### Records to use
--------------------

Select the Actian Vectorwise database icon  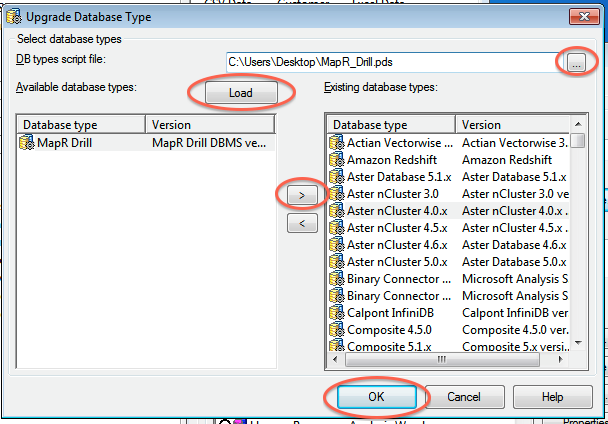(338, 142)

--------------------

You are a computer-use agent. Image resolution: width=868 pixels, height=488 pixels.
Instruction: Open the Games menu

--------------------

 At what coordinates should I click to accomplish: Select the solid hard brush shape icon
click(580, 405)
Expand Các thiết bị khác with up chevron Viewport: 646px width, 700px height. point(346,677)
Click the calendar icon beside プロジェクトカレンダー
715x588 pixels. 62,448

--------------------

### Exercise directions
Gather all lines from the listing above in which "width" occurs.

### Answer to the problem
You are a computer-use agent. Image resolution: width=868 pixels, height=488 pixels.
Expand Các thiết bị khác with up chevron Viewport: 646px width, 700px height. point(346,677)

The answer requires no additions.